Document extract:
## start

A SELF-CLEANING TOILET!!!!!!!!!!

I wanted to wander in order to see all the details around me, but Sarah walks at a quick clip while still seeing all the details. How does she do that? 



We went over to the Pantheon which was impressive. 





A word about Paris attractions….everything but everything requires a ticket. A ticket requires a reservation. In most cases, the reservation needs to be made months in advance. Sometimes you can get a ticket on the “day of” at the site, if you’re willing to stand in line for a long time and take your chances. A ticket usually gets you “skip-the-line” privileges but that means you get into a shorter long line. I can’t imagine what high season is like. Every place requires a security check. At the least, you open your bag for inspection. Sometimes you show your bag and go through a security arch. Sometimes you put your bag on a security conveyor and you go through a security arch. Paris is not for the impatient claustrophobics.  Lines, security, crowds— all for a few minutes of Paris. But, it’s Paris and if you come to France, do it….the first time.


Back to Friday. After the Pantheon, we went to lunch. I did not want to go to a place that served hamburgers, hot dogs, nachos, or churros. Neither did I want to go to a place with ketchup on the table, so we found a quiet and authentic little cafe with the nicest woman as the server and she probably did everything else, except cook. It really helps that I can have a conversation with them in French so when I do, we’re always treated extra nice. I had the menu du jour which included delicious(!) soup, galette (similar to a crepe but with rye flour) and a dessert of mango, crème fraîche and honey. It was the last gasp of real French food. (I’ve been heavily investing in pork belly, so my future plan is a diet of lean meat, vegetables, no wine, no bread,and especially, NO PASTRY(!). Here is a picture of the inside of this restaurant.



After lunch, we didn’t really have any place to go and our feet hurt—probably leftover from walking down the Eiffel Tower. We stopped and Sarah got some ice cream…or was it gelato(?).



(I was trying to get lots of photos of Sarah in Paris but by this time, you can tell she’s saying puh-lease, stop already.)

## end

Data items

## start

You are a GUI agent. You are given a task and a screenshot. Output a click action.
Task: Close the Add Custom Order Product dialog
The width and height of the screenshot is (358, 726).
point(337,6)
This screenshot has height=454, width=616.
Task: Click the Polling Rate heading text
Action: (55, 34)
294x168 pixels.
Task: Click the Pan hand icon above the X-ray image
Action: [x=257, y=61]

## end

Extract the passage of the Paris travel post between "After lunch, we" and "was it gelato(?).", inclusive.

Task response:
After lunch, we didn’t really have any place to go and our feet hurt—probably leftover from walking down the Eiffel Tower. We stopped and Sarah got some ice cream…or was it gelato(?).